One-Click Email Actions
When WPArmor detects suspicious activity, it sends an alert email with secure action links. From anywhere, you can instantly block a threat, apply stricter rate limits, or whitelist trusted traffic without logging into WordPress. Links are cryptographically signed, expire within 24 hours, and are perfect for quick responses on the go.
IP & Country Management
Manually block or allow IP addresses, apply basic country-based rules, and create temporary blocks that expire automatically. This gives you fine-grained control over who can access your site without constant maintenance.
Security Dashboard
Protect your WordPress login with progressive lockouts, full attempt logging, and optional security upgrades. Enable email-based two-factor authentication, enforce strong passwords, add CAPTCHA challenges, or hide the default login URL to significantly reduce unauthorized access attempts.
WordPress Hardening
Lock down common WordPress weaknesses with a single click. Disable the file editor, hide WordPress version information, prevent author enumeration, and apply security headers to reduce information leakage and exploitation risks.
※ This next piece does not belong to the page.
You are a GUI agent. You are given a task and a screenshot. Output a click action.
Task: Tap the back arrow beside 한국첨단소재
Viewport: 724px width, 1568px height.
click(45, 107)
Threat Intelligence Integrations
Optionally connect WPArmor to trusted external databases like AbuseIPDB, StopForumSpam, Project Honeypot, and GreyNoise. Using your own API keys, WPArmor can enhance detection accuracy with real-world threat data.
WPArmor Pro. Advanced Protection Without Compromise.
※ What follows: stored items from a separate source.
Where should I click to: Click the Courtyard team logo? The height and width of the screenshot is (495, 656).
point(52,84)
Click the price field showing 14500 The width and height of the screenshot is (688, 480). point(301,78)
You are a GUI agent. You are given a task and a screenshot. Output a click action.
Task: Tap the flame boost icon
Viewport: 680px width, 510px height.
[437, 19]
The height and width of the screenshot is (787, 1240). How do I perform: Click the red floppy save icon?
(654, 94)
WPArmor Pro builds on the free foundation with deeper detection, smarter automation, and tools designed for serious WordPress users. From advanced firewall rules and machine-learning driven bot protection to centralized site management and professional reporting, Pro gives you full control over your security at scale.
Advanced Web Application Firewall
WPArmor Pro extends the firewall with real-time rule updates delivered from WPArmor servers. It supports custom rules via a visual editor, virtual patching for vulnerable plugins, deeper request inspection, and machine-learning enhanced SQL injection detection to stop zero-day attacks before they spread.
Advanced Bot Protection
Detect sophisticated bots using browser fingerprinting, TLS and JA3 analysis, and headless browser detection. WPArmor Pro combines behavioral analysis, JavaScript proof-of-work challenges, and optional CAPTCHA integrations to block automation tools that bypass traditional protections.
Central Management Dashboard (Cloud)
Manage unlimited WordPress sites from a single cloud-based dashboard. View aggregated analytics, sync blocklists automatically, share threat intelligence across sites, push settings in bulk, and give team members role-based access. The dashboard can also be white-labeled for client use.
Advanced Analytics & Reporting
Unlock unlimited log retention and deeper insights into attacks and traffic patterns. WPArmor Pro provides advanced visualizations, heatmaps, automated reports, and branded PDF exports, with real-time alerts delivered via Slack or webhooks.
Malware Scanning & Cleanup
Scan your site on demand or on a schedule for malware, suspicious files, and database infections. WPArmor Pro monitors file integrity, alerts you to unexpected changes, and includes one-click cleanup and post-hack recovery tools to get your site back online fast.
File Integrity Monitoring
Track changes to WordPress core files, themes, and plugins in real time. WPArmor Pro alerts you when files are modified, added, or deleted unexpectedly, helping you detect compromises early and respond before damage spreads.
Developer & Automation Tools
WPArmor Pro includes full REST API access, webhooks for external integrations, complete WP-CLI support, and extensibility through custom hooks and filters. Settings can be imported or exported easily, making it ideal for advanced workflows and CI/CD pipelines.
Machine Learning Threat Detection
Go beyond static rules with adaptive, machine-learning based detection. WPArmor Pro continuously improves its ability to recognize evolving attack patterns, reducing false positives while catching new and unknown threats.